--- About this task ---
Each entry, in full: reproduce it exactly.

--- Data for review ---
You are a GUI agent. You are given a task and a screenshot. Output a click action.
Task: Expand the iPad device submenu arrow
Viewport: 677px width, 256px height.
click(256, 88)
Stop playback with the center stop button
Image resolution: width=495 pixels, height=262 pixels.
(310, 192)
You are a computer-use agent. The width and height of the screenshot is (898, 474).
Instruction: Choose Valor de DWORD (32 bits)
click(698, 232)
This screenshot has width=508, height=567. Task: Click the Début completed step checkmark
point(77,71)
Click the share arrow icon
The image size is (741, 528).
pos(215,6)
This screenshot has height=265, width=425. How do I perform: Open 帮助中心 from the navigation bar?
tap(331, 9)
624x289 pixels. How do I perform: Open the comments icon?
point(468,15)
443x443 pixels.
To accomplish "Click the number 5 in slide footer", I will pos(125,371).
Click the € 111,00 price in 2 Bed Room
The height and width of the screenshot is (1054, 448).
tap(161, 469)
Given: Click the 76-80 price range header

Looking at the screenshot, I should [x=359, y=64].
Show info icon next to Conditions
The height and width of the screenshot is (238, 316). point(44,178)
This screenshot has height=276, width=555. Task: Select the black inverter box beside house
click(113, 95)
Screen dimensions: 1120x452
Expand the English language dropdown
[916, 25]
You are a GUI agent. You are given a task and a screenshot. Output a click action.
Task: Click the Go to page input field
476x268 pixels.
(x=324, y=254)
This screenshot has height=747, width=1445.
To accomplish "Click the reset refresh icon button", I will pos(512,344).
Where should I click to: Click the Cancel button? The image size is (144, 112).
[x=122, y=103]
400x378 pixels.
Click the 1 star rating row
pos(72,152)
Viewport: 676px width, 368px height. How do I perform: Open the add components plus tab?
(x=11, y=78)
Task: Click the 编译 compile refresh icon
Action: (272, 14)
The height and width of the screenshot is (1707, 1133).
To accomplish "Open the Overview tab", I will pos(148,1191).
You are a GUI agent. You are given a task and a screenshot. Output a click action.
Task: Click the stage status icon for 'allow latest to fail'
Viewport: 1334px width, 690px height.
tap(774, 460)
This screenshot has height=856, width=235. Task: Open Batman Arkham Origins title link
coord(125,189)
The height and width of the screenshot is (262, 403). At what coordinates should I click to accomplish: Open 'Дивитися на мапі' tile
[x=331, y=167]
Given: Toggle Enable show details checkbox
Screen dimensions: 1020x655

--- Response box ---
You are a GUI agent. You are given a task and a screenshot. Output a click action.
Task: Expand the iPad device submenu arrow
Viewport: 677px width, 256px height.
click(256, 88)
Stop playback with the center stop button
Image resolution: width=495 pixels, height=262 pixels.
(310, 192)
You are a computer-use agent. The width and height of the screenshot is (898, 474).
Instruction: Choose Valor de DWORD (32 bits)
click(698, 232)
This screenshot has width=508, height=567. Task: Click the Début completed step checkmark
point(77,71)
Click the share arrow icon
The image size is (741, 528).
pos(215,6)
This screenshot has height=265, width=425. How do I perform: Open 帮助中心 from the navigation bar?
tap(331, 9)
624x289 pixels. How do I perform: Open the comments icon?
point(468,15)
443x443 pixels.
To accomplish "Click the number 5 in slide footer", I will pos(125,371).
Click the € 111,00 price in 2 Bed Room
The height and width of the screenshot is (1054, 448).
tap(161, 469)
Given: Click the 76-80 price range header

Looking at the screenshot, I should [x=359, y=64].
Show info icon next to Conditions
The height and width of the screenshot is (238, 316). point(44,178)
This screenshot has height=276, width=555. Task: Select the black inverter box beside house
click(113, 95)
Screen dimensions: 1120x452
Expand the English language dropdown
[916, 25]
You are a GUI agent. You are given a task and a screenshot. Output a click action.
Task: Click the Go to page input field
476x268 pixels.
(x=324, y=254)
This screenshot has height=747, width=1445.
To accomplish "Click the reset refresh icon button", I will pos(512,344).
Where should I click to: Click the Cancel button? The image size is (144, 112).
[x=122, y=103]
400x378 pixels.
Click the 1 star rating row
pos(72,152)
Viewport: 676px width, 368px height. How do I perform: Open the add components plus tab?
(x=11, y=78)
Task: Click the 编译 compile refresh icon
Action: (272, 14)
The height and width of the screenshot is (1707, 1133).
To accomplish "Open the Overview tab", I will pos(148,1191).
You are a GUI agent. You are given a task and a screenshot. Output a click action.
Task: Click the stage status icon for 'allow latest to fail'
Viewport: 1334px width, 690px height.
tap(774, 460)
This screenshot has height=856, width=235. Task: Open Batman Arkham Origins title link
coord(125,189)
The height and width of the screenshot is (262, 403). At what coordinates should I click to accomplish: Open 'Дивитися на мапі' tile
[x=331, y=167]
Given: Toggle Enable show details checkbox
Screen dimensions: 1020x655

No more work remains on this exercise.